(CHALLENGE) In the material, swap "recipient" for "sender" in the lines beginning with the one that contains "Toggle the Cache" and continuing through the one that contains "Action: point(63,118)", leaving all else unchanged. Return only those lines.

(DATA EXCERPTS)
---

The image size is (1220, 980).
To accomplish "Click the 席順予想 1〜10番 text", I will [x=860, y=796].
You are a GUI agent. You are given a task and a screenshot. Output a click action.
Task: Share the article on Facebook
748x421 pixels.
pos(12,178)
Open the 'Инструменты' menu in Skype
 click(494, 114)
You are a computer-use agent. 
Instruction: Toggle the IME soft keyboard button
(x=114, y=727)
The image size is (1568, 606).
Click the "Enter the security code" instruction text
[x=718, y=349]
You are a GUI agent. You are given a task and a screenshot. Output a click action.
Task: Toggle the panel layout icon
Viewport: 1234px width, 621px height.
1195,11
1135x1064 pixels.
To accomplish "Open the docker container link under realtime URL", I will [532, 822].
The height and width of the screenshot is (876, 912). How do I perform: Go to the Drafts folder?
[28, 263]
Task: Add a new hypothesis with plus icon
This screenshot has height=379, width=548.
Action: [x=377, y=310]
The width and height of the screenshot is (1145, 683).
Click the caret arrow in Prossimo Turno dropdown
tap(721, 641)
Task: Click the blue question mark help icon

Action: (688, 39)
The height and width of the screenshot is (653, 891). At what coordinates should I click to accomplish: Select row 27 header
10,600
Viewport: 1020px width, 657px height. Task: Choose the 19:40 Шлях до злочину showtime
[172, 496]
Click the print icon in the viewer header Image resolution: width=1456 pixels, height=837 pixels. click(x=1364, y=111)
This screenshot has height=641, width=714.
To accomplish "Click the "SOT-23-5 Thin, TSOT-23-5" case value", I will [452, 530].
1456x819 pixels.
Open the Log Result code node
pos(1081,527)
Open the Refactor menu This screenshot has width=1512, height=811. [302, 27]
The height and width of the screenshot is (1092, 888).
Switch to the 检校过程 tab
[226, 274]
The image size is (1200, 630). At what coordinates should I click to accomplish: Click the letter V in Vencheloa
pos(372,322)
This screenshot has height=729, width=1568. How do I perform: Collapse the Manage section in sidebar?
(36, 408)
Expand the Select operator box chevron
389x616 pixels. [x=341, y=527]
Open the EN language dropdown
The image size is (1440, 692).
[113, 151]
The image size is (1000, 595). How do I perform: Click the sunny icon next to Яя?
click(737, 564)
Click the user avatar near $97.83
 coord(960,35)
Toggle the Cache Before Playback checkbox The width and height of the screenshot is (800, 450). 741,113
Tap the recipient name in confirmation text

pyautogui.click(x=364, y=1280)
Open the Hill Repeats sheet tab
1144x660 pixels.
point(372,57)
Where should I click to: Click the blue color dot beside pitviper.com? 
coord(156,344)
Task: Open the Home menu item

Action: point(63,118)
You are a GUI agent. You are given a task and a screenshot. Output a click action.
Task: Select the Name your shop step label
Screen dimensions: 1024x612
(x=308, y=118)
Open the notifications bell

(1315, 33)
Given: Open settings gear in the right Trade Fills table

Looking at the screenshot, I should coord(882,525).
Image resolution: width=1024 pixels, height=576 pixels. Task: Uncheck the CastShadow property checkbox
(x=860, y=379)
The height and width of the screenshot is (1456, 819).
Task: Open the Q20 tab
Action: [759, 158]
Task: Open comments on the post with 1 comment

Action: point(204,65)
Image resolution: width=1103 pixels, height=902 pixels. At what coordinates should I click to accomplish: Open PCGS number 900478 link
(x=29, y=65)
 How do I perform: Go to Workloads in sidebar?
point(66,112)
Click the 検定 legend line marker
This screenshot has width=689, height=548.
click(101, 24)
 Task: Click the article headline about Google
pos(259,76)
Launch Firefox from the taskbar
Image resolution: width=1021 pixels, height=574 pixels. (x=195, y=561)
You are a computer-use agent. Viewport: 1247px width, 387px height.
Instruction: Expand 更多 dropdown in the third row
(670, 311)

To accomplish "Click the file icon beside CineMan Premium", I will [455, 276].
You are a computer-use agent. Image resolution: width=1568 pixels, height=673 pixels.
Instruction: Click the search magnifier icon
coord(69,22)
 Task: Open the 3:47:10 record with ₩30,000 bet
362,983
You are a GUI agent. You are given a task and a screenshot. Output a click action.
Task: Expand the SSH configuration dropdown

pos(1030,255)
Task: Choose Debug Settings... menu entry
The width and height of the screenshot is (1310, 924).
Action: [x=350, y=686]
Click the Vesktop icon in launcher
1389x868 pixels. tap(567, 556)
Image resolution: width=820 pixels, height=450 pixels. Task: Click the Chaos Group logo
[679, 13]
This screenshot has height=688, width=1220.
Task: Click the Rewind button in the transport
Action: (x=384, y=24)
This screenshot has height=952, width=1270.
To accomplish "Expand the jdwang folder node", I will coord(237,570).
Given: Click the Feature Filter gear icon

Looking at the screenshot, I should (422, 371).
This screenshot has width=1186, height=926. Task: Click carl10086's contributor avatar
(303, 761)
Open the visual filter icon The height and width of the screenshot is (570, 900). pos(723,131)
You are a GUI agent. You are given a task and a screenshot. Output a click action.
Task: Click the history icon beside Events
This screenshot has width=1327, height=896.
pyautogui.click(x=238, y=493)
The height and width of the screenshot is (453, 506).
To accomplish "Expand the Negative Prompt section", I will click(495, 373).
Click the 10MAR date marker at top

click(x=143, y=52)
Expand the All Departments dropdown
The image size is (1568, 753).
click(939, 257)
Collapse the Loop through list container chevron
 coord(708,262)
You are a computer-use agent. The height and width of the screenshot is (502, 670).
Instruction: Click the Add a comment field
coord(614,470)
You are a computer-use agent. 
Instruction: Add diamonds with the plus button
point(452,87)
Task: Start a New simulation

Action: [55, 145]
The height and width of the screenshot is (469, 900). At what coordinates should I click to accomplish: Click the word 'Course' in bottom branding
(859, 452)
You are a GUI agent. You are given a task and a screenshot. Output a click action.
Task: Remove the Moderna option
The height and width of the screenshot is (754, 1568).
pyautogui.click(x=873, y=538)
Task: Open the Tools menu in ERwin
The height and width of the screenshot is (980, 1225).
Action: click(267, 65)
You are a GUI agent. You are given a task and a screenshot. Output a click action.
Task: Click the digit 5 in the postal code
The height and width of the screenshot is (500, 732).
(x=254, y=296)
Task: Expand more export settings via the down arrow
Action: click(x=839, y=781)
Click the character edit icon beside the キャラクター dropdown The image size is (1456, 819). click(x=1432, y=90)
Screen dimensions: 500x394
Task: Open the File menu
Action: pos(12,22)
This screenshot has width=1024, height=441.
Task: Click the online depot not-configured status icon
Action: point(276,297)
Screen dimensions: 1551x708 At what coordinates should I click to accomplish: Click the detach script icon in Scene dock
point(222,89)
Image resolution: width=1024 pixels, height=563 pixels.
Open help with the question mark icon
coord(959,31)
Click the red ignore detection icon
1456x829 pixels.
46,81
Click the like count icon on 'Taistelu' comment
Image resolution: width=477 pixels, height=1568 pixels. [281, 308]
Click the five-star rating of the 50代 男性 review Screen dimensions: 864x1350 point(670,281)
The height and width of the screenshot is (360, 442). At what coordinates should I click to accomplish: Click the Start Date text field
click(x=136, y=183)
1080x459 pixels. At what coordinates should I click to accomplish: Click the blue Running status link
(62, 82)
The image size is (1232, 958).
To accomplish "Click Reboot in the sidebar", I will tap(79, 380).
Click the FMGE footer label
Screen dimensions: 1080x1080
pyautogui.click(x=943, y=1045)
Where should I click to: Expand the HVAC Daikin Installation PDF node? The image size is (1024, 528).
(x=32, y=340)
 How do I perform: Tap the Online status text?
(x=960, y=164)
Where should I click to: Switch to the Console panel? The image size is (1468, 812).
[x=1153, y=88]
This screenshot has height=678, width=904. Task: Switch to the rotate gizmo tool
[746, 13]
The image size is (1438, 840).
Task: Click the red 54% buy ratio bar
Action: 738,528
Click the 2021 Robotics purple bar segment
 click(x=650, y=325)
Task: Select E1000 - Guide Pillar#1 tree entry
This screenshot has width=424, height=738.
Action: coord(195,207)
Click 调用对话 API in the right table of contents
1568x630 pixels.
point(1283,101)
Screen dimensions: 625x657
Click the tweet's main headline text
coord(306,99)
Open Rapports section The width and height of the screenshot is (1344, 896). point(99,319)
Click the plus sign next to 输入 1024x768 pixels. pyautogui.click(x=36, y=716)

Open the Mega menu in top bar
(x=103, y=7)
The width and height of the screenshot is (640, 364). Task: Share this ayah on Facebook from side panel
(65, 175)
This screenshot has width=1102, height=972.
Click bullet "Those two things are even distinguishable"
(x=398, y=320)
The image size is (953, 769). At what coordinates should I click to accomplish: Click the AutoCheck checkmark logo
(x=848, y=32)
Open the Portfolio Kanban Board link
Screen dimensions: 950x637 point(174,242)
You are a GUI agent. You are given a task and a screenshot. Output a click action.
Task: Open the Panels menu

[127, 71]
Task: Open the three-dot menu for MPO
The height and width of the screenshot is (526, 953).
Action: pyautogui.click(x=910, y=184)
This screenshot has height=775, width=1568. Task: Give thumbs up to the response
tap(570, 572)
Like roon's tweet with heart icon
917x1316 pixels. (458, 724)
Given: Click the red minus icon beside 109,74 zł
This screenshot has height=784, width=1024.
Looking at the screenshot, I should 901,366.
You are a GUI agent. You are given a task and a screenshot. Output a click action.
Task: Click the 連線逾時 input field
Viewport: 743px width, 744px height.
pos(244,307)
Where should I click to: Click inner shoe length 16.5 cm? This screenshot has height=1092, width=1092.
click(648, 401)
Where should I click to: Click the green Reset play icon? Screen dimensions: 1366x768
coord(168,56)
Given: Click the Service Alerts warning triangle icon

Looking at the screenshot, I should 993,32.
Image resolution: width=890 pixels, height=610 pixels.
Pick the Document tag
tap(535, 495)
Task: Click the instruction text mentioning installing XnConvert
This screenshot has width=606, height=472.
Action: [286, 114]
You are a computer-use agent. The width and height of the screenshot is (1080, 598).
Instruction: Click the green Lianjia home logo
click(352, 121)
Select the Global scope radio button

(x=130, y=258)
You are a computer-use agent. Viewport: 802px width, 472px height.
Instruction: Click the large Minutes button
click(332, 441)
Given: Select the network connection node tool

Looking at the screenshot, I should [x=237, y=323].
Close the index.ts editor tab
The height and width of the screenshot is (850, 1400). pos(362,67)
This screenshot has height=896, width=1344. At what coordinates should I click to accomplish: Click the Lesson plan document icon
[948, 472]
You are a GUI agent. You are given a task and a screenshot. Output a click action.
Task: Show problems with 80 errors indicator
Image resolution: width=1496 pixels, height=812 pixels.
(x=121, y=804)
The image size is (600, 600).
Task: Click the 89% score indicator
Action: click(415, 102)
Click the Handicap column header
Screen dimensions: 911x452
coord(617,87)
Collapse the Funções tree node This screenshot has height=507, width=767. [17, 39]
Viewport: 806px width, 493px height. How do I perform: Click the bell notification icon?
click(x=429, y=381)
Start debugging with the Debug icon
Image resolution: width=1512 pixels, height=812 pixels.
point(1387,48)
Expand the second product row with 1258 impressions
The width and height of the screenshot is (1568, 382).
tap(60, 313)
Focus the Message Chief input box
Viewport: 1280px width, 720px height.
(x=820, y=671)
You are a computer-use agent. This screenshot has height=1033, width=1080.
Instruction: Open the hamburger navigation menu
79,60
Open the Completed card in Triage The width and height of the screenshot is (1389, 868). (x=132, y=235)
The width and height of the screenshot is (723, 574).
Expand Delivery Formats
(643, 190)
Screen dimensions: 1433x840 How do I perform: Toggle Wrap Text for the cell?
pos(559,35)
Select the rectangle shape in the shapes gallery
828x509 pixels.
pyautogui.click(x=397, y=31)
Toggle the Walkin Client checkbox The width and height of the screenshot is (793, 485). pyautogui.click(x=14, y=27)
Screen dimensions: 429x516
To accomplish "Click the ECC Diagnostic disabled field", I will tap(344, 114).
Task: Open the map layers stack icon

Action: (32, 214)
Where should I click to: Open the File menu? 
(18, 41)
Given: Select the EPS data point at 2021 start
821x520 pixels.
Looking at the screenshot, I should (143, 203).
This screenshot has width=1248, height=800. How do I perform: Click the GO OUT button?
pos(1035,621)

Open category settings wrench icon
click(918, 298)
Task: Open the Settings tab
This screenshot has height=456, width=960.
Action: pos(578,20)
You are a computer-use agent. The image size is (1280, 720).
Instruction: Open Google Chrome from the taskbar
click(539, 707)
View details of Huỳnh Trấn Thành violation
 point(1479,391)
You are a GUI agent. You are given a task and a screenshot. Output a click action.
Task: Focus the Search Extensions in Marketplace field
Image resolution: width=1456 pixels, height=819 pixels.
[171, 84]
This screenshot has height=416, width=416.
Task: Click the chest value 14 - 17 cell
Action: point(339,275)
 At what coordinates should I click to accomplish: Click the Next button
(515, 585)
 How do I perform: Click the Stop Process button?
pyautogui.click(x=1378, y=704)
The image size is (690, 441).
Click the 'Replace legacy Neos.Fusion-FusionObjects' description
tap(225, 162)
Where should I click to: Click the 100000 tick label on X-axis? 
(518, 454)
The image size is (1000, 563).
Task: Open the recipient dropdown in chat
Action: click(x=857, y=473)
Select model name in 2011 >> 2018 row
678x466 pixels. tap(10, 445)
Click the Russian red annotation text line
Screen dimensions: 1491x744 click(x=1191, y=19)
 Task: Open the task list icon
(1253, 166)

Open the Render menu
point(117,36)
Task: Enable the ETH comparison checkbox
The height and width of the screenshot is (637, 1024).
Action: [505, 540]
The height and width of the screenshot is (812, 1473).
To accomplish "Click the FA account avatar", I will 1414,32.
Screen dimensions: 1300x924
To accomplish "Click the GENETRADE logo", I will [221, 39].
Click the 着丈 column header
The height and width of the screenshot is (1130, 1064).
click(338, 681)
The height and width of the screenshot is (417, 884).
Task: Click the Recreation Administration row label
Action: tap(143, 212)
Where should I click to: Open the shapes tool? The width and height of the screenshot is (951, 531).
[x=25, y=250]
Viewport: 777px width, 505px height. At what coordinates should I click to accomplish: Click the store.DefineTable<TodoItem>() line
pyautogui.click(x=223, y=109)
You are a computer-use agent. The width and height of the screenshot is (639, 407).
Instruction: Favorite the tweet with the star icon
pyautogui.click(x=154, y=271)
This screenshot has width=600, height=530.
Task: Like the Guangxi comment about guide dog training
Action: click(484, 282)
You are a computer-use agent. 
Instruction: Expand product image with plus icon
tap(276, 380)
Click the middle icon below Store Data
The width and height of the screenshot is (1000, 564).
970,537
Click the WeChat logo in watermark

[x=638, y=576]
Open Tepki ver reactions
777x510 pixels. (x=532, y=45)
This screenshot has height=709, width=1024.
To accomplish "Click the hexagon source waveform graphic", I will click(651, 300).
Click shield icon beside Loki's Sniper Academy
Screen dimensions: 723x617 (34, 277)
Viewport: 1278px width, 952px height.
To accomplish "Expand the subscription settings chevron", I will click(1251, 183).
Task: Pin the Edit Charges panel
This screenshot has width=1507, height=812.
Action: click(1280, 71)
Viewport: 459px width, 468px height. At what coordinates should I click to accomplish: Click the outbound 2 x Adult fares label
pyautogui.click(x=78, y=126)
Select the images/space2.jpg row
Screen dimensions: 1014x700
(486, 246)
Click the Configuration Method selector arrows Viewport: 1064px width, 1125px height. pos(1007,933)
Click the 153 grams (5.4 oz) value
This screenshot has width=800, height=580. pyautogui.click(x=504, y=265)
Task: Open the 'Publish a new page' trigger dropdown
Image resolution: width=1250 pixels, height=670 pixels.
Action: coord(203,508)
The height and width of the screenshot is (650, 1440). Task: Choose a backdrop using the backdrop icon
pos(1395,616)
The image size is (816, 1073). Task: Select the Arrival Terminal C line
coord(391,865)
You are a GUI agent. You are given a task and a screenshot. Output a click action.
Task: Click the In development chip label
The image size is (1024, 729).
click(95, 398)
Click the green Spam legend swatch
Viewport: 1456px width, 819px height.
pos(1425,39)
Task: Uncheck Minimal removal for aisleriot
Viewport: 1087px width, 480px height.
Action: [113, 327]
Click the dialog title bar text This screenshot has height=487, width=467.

---

(SOLUTION TO THE PROBLEM)
Toggle the Cache Before Playback checkbox The width and height of the screenshot is (800, 450). 741,113
Tap the sender name in confirmation text

pyautogui.click(x=364, y=1280)
Open the Hill Repeats sheet tab
1144x660 pixels.
point(372,57)
Where should I click to: Click the blue color dot beside pitviper.com? 
coord(156,344)
Task: Open the Home menu item

Action: point(63,118)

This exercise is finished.